The resumption of school, after the summer June went missing, had promised the return of structure and purpose to Bryce’s days. But while that promise had been fulfilled, and the days were easier, routines may only reorganise reality, not replace it. In quiet moments, Bryce had felt his grief pushing against the inside of his skin. Then one day, hunting amongst the shelves of equipment, searching for the razor kits—in his next class, they would be preparing thin leaf sections to inspect the cells under microscopes—Bryce had begun to shiver. He was crying when Jackson stumbled into the room with an elbow pressing down the lever handle and a foot pinning open the door, arms loaded up with the circulatory model he was seeking to return. The two men had stared at each other in shock. Bryce registered some dismay as Jackson roughly deposited the model on the floor. The larger, younger Physical Education teacher had then grabbed Bryce and—his nose flattened against a firm pectoral muscle, the muskiness of the neighbouring armpit an unexpected comfort—Bryce had wept for several minutes.
He’d preferred that it was Jackson who found him in the supply room, and not one of his immediate colleagues. There was solace and safety offered in the moment, but afterwards no expectations or awkwardness. The men remained independent of each other.
Jackson had, however, come to June’s wake. The fake wake. That was June’s brother’s clumsy joke. The police had been clear in setting everybody’s expectations. No one lost hope entirely, but as more time elapsed, other possibilities gained better odds. There wasn’t much to go on, said the police. There had been June’s car near the entrance to the hiking trail, and there had been two or three possible early sightings, and there had been some evidence of a camp site. Then there had been nothing, and no body. After four slow, painful months passed, his brother-in-law encouraged Bryce to hold a small ceremony—not the real deal, of course, more of a . . . oh dear!—to help everybody along in the process of mourning. Were they mourning, if nothing had been confirmed? Some form of healing, they agreed, was required.

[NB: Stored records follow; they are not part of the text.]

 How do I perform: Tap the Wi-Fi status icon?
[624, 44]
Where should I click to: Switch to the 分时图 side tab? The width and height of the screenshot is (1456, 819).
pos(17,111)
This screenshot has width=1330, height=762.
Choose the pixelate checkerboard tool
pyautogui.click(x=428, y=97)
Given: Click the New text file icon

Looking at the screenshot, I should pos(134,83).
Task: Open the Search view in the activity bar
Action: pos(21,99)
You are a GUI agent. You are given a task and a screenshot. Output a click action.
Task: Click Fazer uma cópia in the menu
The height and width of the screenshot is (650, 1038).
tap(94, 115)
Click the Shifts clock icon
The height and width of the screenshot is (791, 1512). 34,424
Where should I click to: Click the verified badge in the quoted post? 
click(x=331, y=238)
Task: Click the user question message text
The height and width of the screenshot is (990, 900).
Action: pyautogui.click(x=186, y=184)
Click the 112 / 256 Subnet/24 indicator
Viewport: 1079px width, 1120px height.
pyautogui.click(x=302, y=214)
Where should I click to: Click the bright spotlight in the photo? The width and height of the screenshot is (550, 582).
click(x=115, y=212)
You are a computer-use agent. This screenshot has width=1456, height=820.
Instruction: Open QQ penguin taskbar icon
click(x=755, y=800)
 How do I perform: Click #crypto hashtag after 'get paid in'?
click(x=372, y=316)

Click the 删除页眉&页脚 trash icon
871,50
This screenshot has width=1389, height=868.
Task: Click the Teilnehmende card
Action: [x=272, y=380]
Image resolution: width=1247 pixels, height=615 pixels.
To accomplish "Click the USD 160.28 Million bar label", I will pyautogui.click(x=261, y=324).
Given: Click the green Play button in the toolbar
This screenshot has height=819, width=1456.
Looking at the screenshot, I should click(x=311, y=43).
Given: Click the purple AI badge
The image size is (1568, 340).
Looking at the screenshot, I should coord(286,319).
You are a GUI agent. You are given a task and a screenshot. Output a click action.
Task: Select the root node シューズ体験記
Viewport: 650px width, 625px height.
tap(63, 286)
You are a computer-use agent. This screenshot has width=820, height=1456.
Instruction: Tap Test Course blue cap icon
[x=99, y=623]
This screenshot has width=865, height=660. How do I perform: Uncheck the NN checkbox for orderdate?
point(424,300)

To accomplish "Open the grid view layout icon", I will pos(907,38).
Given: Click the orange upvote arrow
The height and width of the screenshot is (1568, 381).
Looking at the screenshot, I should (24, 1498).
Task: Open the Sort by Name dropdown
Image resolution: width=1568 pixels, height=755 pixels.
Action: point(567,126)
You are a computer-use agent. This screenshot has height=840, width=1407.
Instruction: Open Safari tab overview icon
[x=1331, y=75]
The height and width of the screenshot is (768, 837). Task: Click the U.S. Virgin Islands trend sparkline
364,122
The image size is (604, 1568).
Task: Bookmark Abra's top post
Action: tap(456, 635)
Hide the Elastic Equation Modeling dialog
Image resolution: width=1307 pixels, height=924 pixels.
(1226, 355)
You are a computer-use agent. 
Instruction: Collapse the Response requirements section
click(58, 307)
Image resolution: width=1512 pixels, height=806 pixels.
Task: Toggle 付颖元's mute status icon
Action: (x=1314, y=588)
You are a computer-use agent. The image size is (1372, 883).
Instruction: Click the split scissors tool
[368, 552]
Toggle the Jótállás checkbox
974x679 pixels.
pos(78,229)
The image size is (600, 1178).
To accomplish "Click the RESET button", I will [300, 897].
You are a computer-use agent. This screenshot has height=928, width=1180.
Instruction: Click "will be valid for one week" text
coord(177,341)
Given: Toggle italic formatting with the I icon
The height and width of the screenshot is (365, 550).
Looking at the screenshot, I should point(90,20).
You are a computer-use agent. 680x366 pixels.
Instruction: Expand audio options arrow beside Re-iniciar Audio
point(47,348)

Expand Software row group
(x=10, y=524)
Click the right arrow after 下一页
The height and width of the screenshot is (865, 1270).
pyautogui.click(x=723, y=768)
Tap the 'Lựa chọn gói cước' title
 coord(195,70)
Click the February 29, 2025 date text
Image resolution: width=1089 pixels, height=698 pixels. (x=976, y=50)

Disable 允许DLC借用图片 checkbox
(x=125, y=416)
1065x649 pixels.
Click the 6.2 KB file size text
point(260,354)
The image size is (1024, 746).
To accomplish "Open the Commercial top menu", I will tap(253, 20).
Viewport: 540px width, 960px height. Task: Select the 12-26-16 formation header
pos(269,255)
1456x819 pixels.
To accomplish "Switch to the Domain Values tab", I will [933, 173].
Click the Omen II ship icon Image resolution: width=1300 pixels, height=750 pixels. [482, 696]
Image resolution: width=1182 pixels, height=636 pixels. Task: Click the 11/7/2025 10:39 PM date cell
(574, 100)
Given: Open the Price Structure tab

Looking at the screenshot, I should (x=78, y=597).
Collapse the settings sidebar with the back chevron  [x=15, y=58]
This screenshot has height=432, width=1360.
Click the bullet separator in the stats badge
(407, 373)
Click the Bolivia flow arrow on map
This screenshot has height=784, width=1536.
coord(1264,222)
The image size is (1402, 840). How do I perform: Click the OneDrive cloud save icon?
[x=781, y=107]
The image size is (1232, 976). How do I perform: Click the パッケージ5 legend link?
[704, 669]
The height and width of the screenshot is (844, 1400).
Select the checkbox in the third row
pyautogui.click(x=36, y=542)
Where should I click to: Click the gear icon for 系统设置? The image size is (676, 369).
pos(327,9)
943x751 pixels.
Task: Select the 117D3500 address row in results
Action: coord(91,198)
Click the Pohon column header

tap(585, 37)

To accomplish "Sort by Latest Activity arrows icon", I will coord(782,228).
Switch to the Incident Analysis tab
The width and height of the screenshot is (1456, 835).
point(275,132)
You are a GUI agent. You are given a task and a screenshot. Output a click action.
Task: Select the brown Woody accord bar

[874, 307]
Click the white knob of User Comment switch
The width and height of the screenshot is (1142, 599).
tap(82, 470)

Naturally, a fake wake suggested the same thing as the real deal. And just as naturally, the absence of a body raised a few questions and a few eyebrows. Bryce’s desire for privacy was interpreted by some in June’s family as a need for secrecy. He had always been a head-scratcher for them, being the quiet sort, whereas June was considered more outgoing. But they were both quiet people, Bryce knew. June was simply better at hiding her preference for solitude. In the end, even fewer members of June’s family attended the wake than Bryce had anticipated. Bryce’s two sisters and brother—gathered together in one room for the first time since their father died, a year after their mother—at first gave their condolences then, drinking steadily, proposed several upsetting reasons for optimism. From school, the Head of Science and several colleagues attended. And then there was Jackson, who came alone and made his excuses politely but promptly as soon as the speeches were concluded, as did most of the other guests.